Text to read
>>>
Supreme Court of New York, Second Department
Aug 28, 2024
2024 N.Y. Slip Op. 4335 (N.Y. App. Div. 2024)

Opinion

No. 2022-05592 2023-02276 Index No. 701516/18

08-28-2024

Reverse Mortgage Solutions, Inc., respondent, v. Danielle C. Gipson, etc., appellant.

Queens Legal Services, Jamaica, NY (Emily Corcione of counsel), for appellant. Parker Ibrahim & Berg LLP, New York, NY (Robert N. Pollock and Ashley E. Ragan of counsel), for respondent.


Queens Legal Services, Jamaica, NY (Emily Corcione of counsel), for appellant.

Parker Ibrahim & Berg LLP, New York, NY (Robert N. Pollock and Ashley E. Ragan of counsel), for respondent.

ANGELA G. IANNACCI, J.P., JOSEPH J. MALTESE, WILLIAM G. FORD, CARL J. LANDICINO, JJ.

DECISION & ORDER

In an action to foreclose a mortgage, the defendant appeals from (1) an order of the Supreme Court, Queens County (Joseph Risi, J.), entered June 10, 2022, and (2) an order of the same court entered January 5, 2023. The order entered June 10, 2022, insofar as appealed from, granted the plaintiff's motion for summary judgment on the complaint, to strike the defendant's answer and counterclaims, and to appoint a referee to compute the amount due on the note, and denied those branches of the defendant's cross-motion which were for summary judgment dismissing the complaint and on her counterclaim pursuant to RPAPL 1501(4) to cancel and discharge of record the mortgage. The order entered January 5, 2023, insofar as appealed from, granted the same relief to the plaintiff, denied the same relief to the defendant, and appointed a referee to compute the amount due on the note.
<<<
Material provided
>>>
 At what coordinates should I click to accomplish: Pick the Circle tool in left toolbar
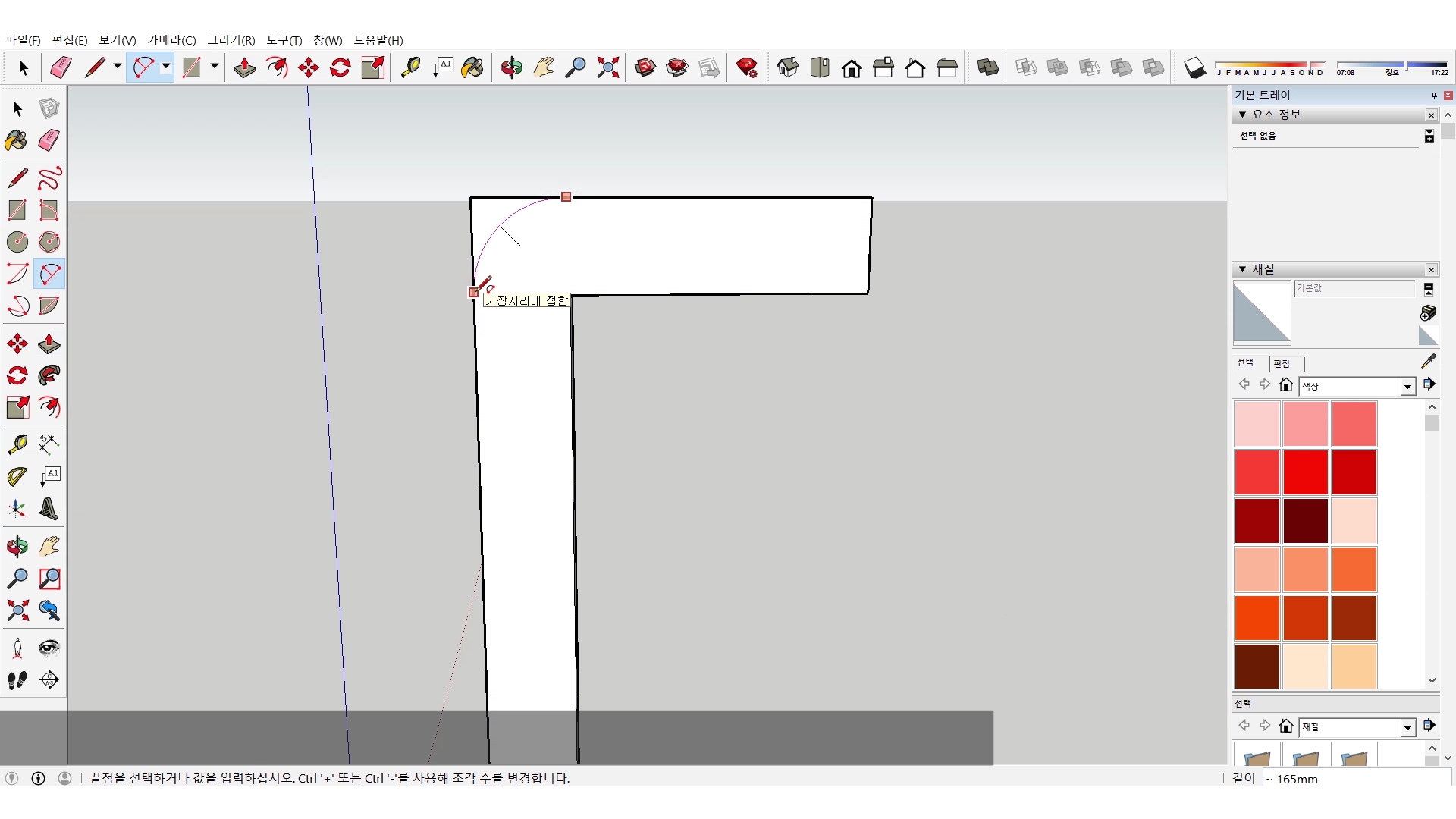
<<<
Reproduce the part of the foreclosure decision starting with "Supreme Court of" and going on through "Gipson, etc., appellant.", keeping every word and punctuation mark unchanged.

Supreme Court of New York, Second Department
Aug 28, 2024
2024 N.Y. Slip Op. 4335 (N.Y. App. Div. 2024)

Opinion

No. 2022-05592 2023-02276 Index No. 701516/18

08-28-2024

Reverse Mortgage Solutions, Inc., respondent, v. Danielle C. Gipson, etc., appellant.